Raphaella was wearing a white silk blouse, jeans, and leather sandals. She had swept her hair up onto her head and secured it with two plastic barrettes shaped like butterflies-her “let’s get down to work” look.

The three of us sat down and sipped espresso, munched croissants, and chatted. Raphaella told Mrs. Stoppini about the Demeter Natural Food and Medicinal Herbs Shop and described the lessons her mother was giving her on how to mix herbal remedies. Mrs. Stoppini actually looked interested. After breakfast, Raphaella and I excused ourselves and went to the library. I dragged a chair to Raphaella’s table by the window.

“I think Mrs. S. has a streak of kindness under that severe exterior,” Raphaella commented.

“She does.”

“And I believe she’s lonely.”

“Yup, no question.”

“And she thinks you’re a fine man.”

“She’s an excellent judge of character, and very perceptive.”

“Mind you, she could be wrong.”

“That’s true.”

“Do you think she knows?” Raphaella asked, switching tracks.

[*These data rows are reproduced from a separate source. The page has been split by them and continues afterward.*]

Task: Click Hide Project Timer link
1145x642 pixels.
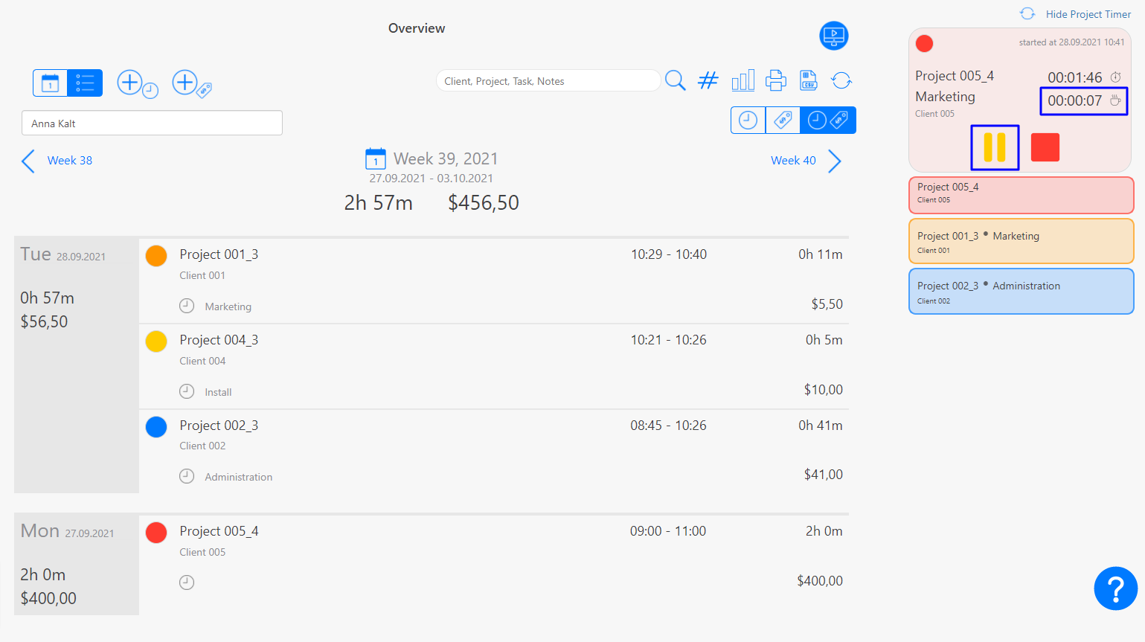Action: (1088, 14)
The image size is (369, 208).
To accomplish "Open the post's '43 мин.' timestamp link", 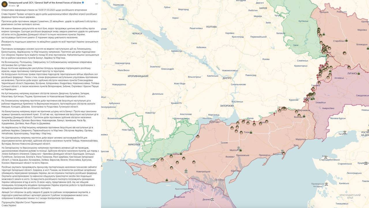I will click(x=12, y=6).
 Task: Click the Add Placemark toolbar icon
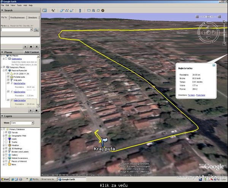tap(53, 10)
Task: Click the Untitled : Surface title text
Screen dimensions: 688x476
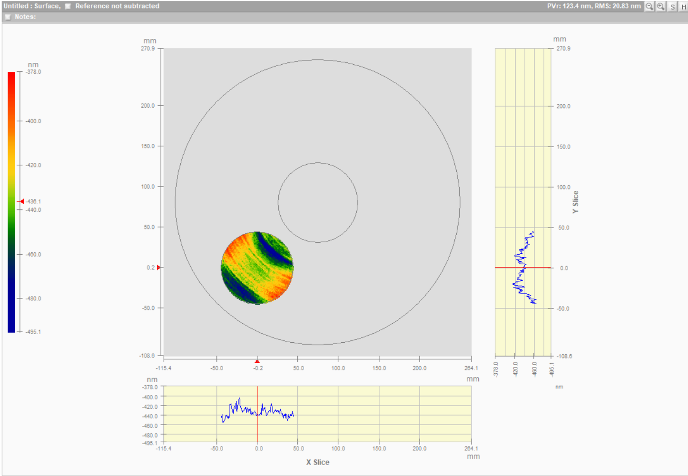Action: (31, 6)
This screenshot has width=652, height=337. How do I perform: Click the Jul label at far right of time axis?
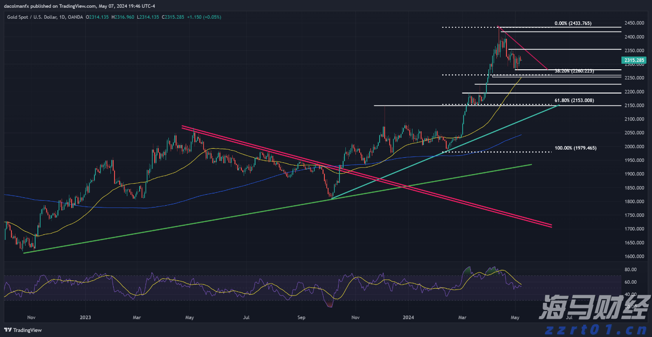pos(569,316)
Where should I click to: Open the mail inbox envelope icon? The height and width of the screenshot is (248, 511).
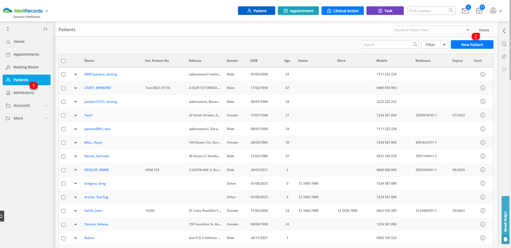pos(465,11)
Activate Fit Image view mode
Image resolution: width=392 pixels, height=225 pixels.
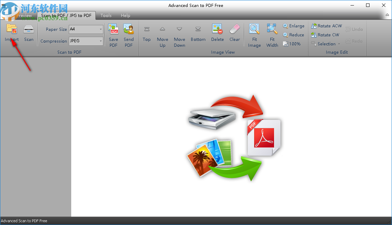pyautogui.click(x=254, y=35)
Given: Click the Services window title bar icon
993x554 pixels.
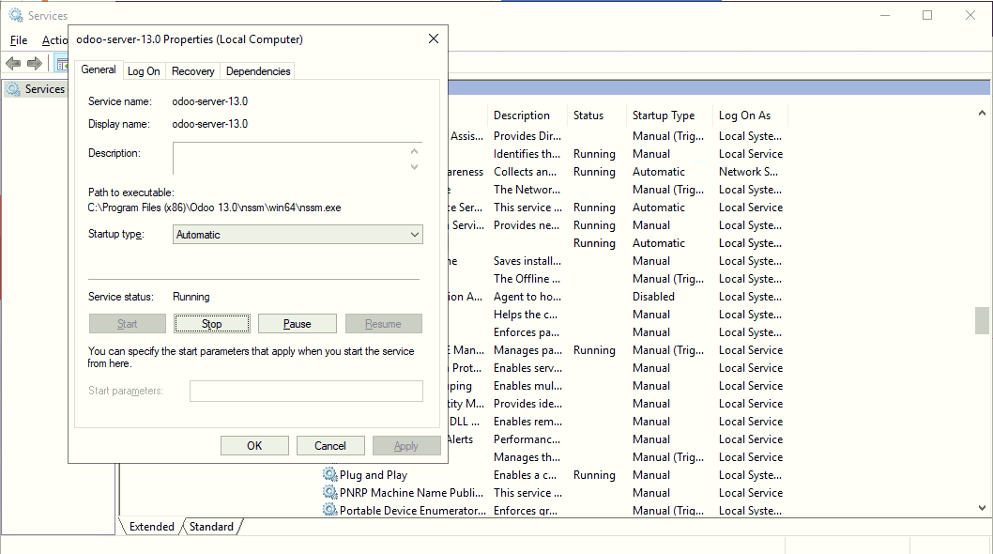Looking at the screenshot, I should point(15,15).
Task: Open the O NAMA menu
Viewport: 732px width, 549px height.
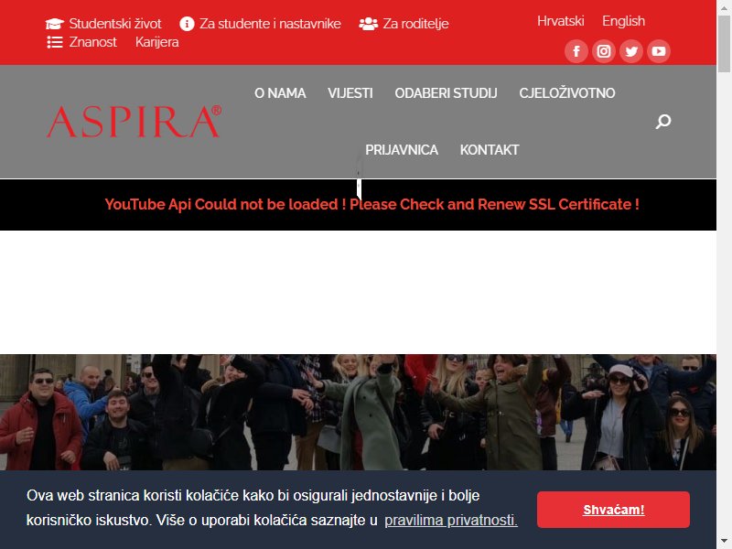Action: [280, 93]
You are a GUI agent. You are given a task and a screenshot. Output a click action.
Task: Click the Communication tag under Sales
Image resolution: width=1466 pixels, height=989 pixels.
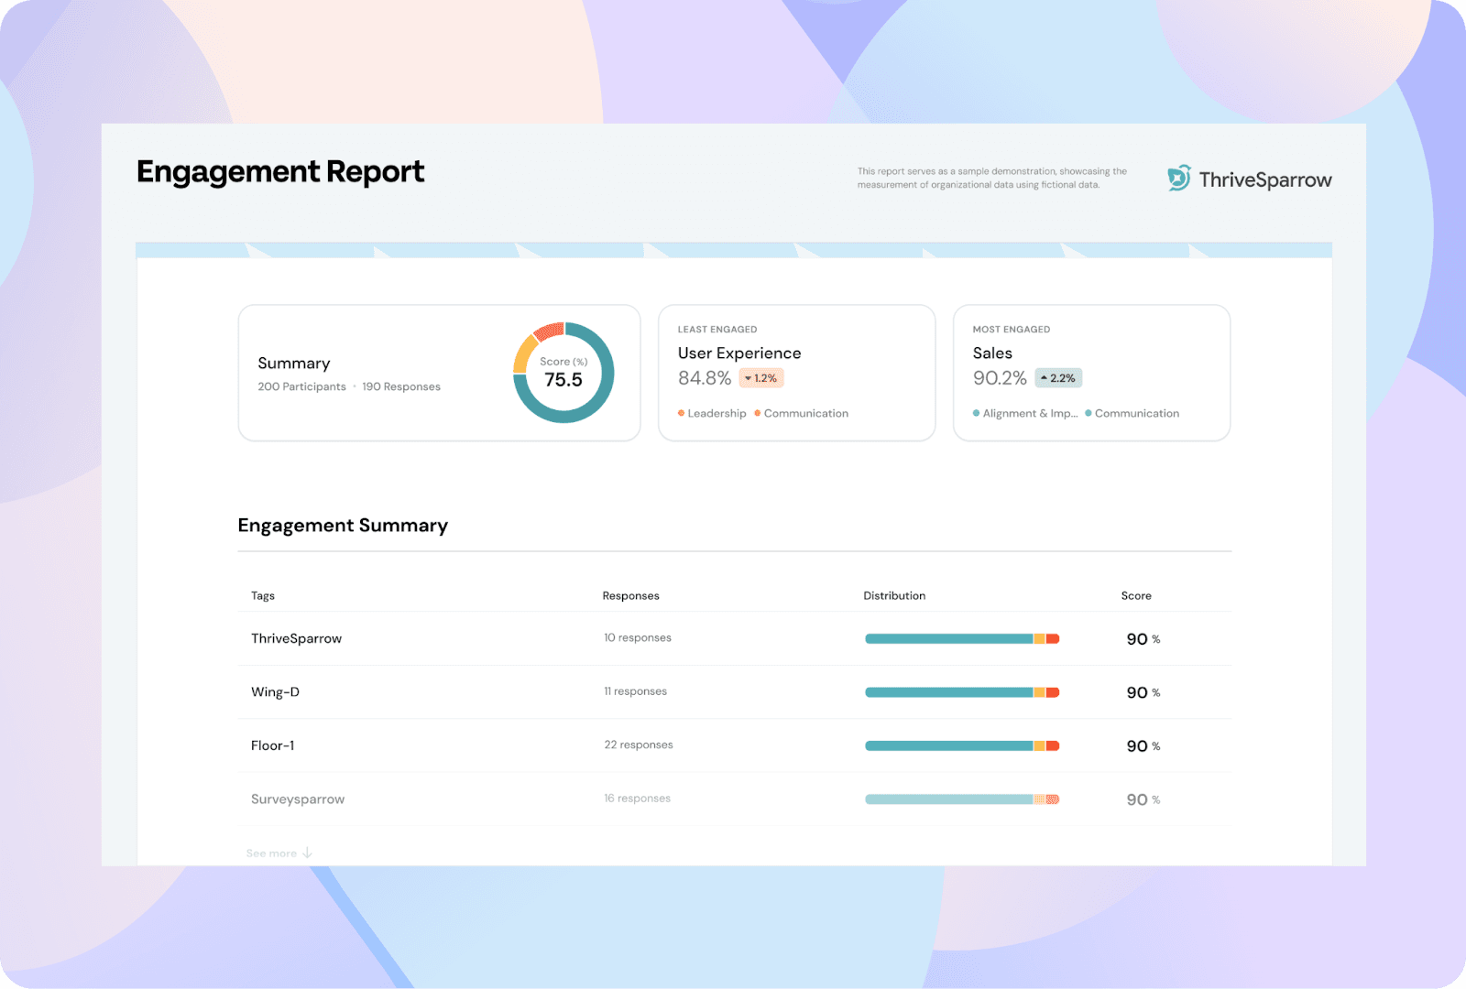pyautogui.click(x=1136, y=414)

“I’ve been wondering since the day I met her just how much she knows. All along she’s been careful about what she tells me. She doesn’t talk about him much. At first I thought she was protecting the prof’s reputation or something, because of the fire-you know, gossip, scandal, questions, his seizure and so on. All I know is he was a prof, wrote some books, left the university because he was dissatisfied with his department and vice versa. Not that I expect her to tell me more. It’s none of my business, after all.”

Raphaella nodded.

“But,” I went on, “her paranoia about this room is something else.”

“So she’s aware of something going on around here.”

“Exactly. All she’d say was that the prof had been working on some project that he kept from her for some reason. He wouldn’t allow her into the library. What could he have been keeping from her? His new book, the manuscript in the secret cupboard? She didn’t know about the cupboard either, and when I showed it to her she didn’t want to hear anything about the contents.”